ProbRes: Probabilistic Jump Diffusion for Open-World Egocentric Activity Recognition

TL;DR

ProbRes tackles open-world egocentric activity recognition by integrating structured commonsense priors with likelihood-based reasoning in a probabilistic residual search. The method builds a priors-informed search space via ConceptNet, structures VLM embeddings for semantically coherent jumps, and applies a three-phase process (exploration, exploitation, residual refinement) with component-wise re-ranking. Across L1–L3 settings on four benchmarks, ProbRes achieves state-of-the-art or competitive accuracy while drastically reducing Vision-Language Model queries, illustrating the value of structured priors for scalable open-world reasoning. The work also provides a principled taxonomy for openness in egocentric recognition and highlights directions for improving semantic structuring and search efficiency in real-world deployments.

Abstract

Open-world egocentric activity recognition poses a fundamental challenge due to its unconstrained nature, requiring models to infer unseen activities from an expansive, partially observed search space. We introduce ProbRes, a Probabilistic Residual search framework based on jump-diffusion that efficiently navigates this space by balancing prior-guided exploration with likelihood-driven exploitation. Our approach integrates structured commonsense priors to construct a semantically coherent search space, adaptively refines predictions using Vision-Language Models (VLMs) and employs a stochastic search mechanism to locate high-likelihood activity labels while minimizing exhaustive enumeration efficiently. We systematically evaluate ProbRes across multiple openness levels (L0-L3), demonstrating its adaptability to increasing search space complexity.

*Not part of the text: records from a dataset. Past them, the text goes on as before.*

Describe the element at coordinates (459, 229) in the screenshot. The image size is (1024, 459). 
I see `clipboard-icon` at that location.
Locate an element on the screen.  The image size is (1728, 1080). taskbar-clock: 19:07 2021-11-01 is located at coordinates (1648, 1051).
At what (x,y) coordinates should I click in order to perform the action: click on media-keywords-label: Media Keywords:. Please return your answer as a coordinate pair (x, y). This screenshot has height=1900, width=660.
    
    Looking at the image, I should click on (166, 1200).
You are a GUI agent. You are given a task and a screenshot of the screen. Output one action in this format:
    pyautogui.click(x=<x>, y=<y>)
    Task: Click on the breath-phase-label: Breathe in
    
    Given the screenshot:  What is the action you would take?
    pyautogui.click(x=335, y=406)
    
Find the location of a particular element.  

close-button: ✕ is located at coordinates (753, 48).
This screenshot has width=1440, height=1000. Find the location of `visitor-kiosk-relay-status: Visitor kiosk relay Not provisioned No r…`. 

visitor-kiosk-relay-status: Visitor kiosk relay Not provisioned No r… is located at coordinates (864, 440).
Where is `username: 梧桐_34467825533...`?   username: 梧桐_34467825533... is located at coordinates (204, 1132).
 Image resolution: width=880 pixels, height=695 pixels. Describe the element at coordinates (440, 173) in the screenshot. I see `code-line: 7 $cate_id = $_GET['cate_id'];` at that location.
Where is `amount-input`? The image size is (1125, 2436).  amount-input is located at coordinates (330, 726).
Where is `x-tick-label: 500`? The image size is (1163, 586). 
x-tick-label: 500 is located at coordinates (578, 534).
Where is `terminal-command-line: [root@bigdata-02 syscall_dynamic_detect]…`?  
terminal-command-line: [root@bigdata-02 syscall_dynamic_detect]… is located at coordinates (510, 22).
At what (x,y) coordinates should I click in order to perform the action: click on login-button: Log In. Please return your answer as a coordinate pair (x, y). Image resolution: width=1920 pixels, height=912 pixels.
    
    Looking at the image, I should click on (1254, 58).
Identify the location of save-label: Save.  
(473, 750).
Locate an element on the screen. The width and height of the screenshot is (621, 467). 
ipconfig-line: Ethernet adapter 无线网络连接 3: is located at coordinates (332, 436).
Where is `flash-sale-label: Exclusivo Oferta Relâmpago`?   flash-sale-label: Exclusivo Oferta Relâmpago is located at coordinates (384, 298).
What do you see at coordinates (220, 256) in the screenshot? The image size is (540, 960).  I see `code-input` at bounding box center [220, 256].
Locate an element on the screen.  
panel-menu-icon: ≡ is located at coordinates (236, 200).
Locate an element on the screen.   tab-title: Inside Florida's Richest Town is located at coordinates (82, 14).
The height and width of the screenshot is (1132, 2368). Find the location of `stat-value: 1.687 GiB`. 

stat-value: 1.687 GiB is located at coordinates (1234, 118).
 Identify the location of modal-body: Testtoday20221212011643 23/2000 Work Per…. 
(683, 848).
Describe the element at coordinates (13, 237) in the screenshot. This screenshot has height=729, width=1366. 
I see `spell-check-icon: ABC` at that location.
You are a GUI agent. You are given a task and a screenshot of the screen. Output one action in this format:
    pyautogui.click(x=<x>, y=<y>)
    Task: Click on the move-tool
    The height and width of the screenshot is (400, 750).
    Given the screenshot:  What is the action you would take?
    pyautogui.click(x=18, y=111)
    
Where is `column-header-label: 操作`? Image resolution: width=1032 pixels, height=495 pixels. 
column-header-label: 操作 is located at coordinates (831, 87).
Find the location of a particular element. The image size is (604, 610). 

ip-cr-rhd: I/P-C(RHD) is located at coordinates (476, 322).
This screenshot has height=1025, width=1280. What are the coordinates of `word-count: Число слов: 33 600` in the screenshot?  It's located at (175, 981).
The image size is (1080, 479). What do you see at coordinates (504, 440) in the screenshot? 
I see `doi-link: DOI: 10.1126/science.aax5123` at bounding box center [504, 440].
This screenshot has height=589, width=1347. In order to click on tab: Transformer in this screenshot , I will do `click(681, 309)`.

In addition to achieving state-of-the-art performance on benchmark datasets (GTEA Gaze, GTEA Gaze+, EPIC-Kitchens, and Charades-Ego), we establish a clear taxonomy for open-world recognition, delineating the challenges and methodological advancements necessary for egocentric activity understanding. Our results highlight the importance of structured search strategies, paving the way for scalable and efficient open-world activity recognition.

Figures (4)

• Figure 1: Taxonomy of Openness in Egocentric Activity Recognition. We define four levels of openness based on search space constraints: L0 (fixed activity set), L1 (known atomic concepts, unknown compositions), L2 (known domain, inferred activities), and L3 (fully unconstrained search).
• Figure 2: (a) ProbRes framework for open-world egocentric activity recognition. The search space is structured using ConceptNet priors, enabling guided exploration. The model iteratively refines candidates via likelihood estimation, balancing exploration and exploitation, followed by local refinement and re-ranking. (b) Search trajectory visualization, showing how ProbRes navigates likelihood regions to reach high-confidence predictions near the ground truth.
• Figure 3: Ablation Studies that illustrate the impact of (a) the number of search iterations, (b) exploration-exploitation tradeoff and local refinement, and (c) knowledge-based priors and concept decomposition-based re-ranking, on the final performance.
• Figure 4: Qualitative Visualization of the search trajectory by ProbRes across different phases indicating exploration, exploitation, and the final refinement phase.